Dall’esperienza dei Musei Civici emerge il valore costitutivo per la gente e il legame con le storie remote e recenti del suo territorio. Alcune leggende che riemergono da lontano e si depositano sulle strade e nei racconti delle persone come ciottoli portati dai fiumi. Secondo le cartografie antiche, Vetulonia, capitale antica dell’Etruria, nasceva come città d’acqua, con uno sbocco sul mare e chissà quali navigatori risalirono quelle acque e quali storie questa terra ha celato nel suo ventre attraverso i secoli. Questi musei archeologici sono una testimonianza di una traccia, di un passaggio di popoli antichi. Il Museo Civico di Cetona sorge su un territorio abitato dai tempi del Paleolitico.
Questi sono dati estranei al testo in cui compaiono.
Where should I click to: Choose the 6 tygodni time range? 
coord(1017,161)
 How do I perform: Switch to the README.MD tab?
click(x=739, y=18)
Circa trecentomila anni fa, gruppi di cacciatori nomadi hanno lasciato tracce del loro passaggio nella pancia pedemontana occidentale del Cetona. Sui rilievi collinari si ha la prova che da qui passarono grandi mammiferi come elefanti, ippopotami e rinoceronti. Così rimarrà nella genesi e nella tradizione di questo territorio per chi lo vive e per chi lo ha vissuto, e per chi si appresta a visitarlo per via di questo nostro Grand Tour al rovescio, che da queste parti, su queste strade, alcune centinaia di secoli fa, passarono i rinoceronti.

In questa traversata della toscana, questo giro su quindici tappe che si inerpica per luoghi di montagna, si affaccia sul mare e si distende su coste collinari, ci accompagna un unico pensiero comune che i musei civici archeologici sono stati istituti per preservare un patrimonio condiviso e per tramandare un senso di comunità.